The beautiful part about automation is that road capacity increases. Cars will be able to zip along the Gardiner closer together, at higher speeds and with more lanes than before. The Gardiner could become a 8 lane road without changing the width with no centre median. That means the number of lanes in each direction can automatically shift based on the feeds from all the cars!

http://www.tampa-xway.com/Portals/0/documents/Projects/AV/TAVI_8-CapacityPinjari.pdf

It is estimated that a single lane of traffic on a highway will have an increased throughput from 2200 cars to 4000 cars per hour. And if you can squeeze more lanes in you can increase it even further. And individual mistakes cause >90% of all accidents which mostly will be eliminated which will reduce further traffic issues.
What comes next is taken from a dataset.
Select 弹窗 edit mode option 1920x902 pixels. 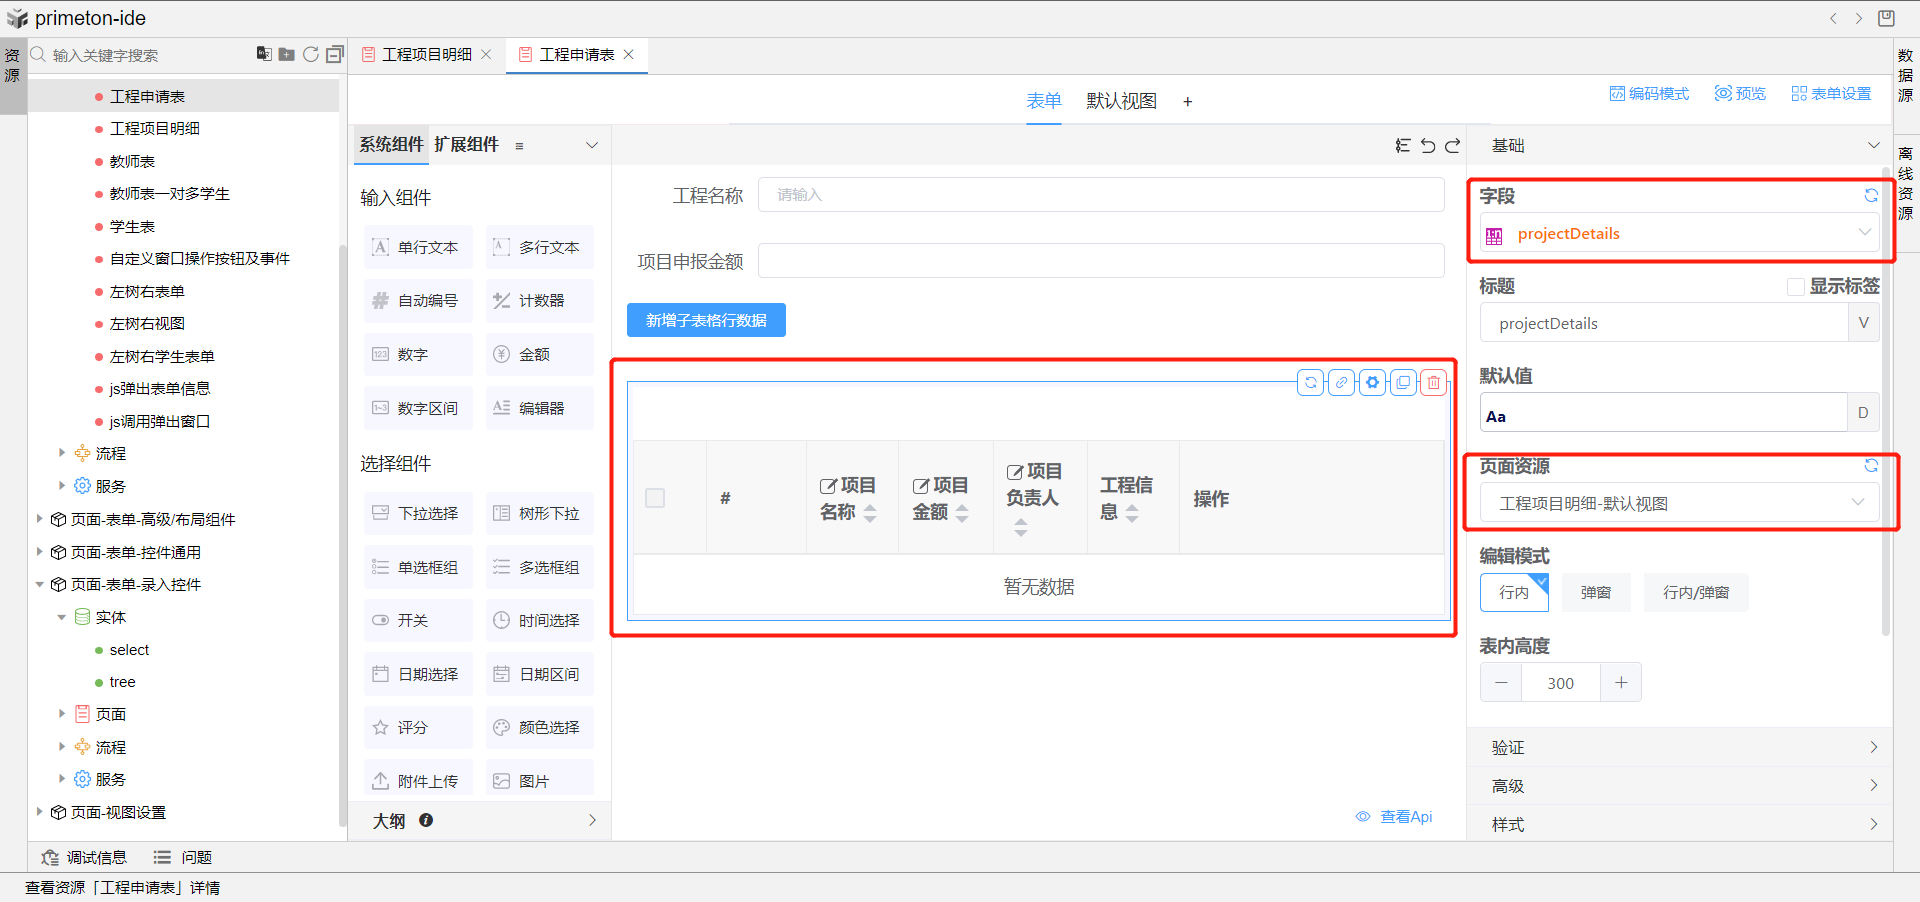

All this means we can have more people driving to work even in rush hour. And you can know exactly how many cars are driving at the same time. So in the morning you can say I want to leave the house at 8:00am and the car will tell you if there is capacity on the road system...if there isn't it will just not let you on the road (and the capacity can be managed with variable tolling).

Where there are significant capacity constraints (likely where high order transit exists now) there will still be a need for higher-order transit or car pooling. Those lines that are really slow or were showpieces for a politician will have very significant declines in use.

I totally agree with you on bus systems. The feeder systems will be taken over by either a transit pooling service or a dedicated taxi pool (whichever you can afford). Great for the 'burbs feeding into the Go Train system!
 
That's a moral and utilitarian jackpot that would always outweigh some kind of outlandish attempt to avoid collision by executing James Bond maneuvers.
The default of "only always try to brake in front of imminent collision" isn't going to clear-cut it in 100% of all situations.

There comes an overwhelming moral scenario such as when a school bus (50 students) suddenly enters the path of a self-driving semi truck (1 truck driver sleeping in cabin). At some point, it becomes overwhelmingly more favourable to attempt to avoid the school bus, and crash into a rock median or rural forest that obviously has no humans in them.

There comes a point where it's so clear-cut you must need to attempt to avoid, when mathematically you can only decelerate to, say 50kph from 100kph given the time constraint of sudden discovery the bus veers into your lane -- i.e. a tire blowout -- in an extenuating situation (e.g. school bus suddenly crosses median at last fraction of second, because of tire blowout).

Imagine a scenario where we discover a self-driving truck killed 15 children because it made a flawed moral decision, and we start to legally wrangle over it -- delaying the permission of full Level 4 freedom on all roads Canada-wide...

Sometimes the moral is so clear cut, that you must avoid just like a human would try to. It's not James Bond stuff, buddy.

This is the kind of stuff that governments and legal will wrangle over for a while, before permitting full Level 4 freedom for all vehicles of all sizes (possibly circa 2075). The transition is going to be gradual and long term, very cautious, so many of us may not get the Level 4 freedom in some parts of the country within our lifetime -- depending on progress -- while other parts will have it self-valeting empty vehicles, as quickly and early as possible (possibly circa 2035?). And Level 3 (human-supervised self-driving cars, that allows you to text or watch movies) well before then, possibly as soon as this decade. But Level 4 is a whole different ballgame -- the ability to safely taxi children and drunks (who may vandalize their ride) unattended.

The moral issues are going to be fought over, challenged, studied, researched, re-studied, and re-fought over, before Level 4 wins freedom on 100% of roads Canada-wide (all the way to self-driving buses, transit, taxis, riding on public roads, including downtown cores, school zones, in middle of blizzards, etc).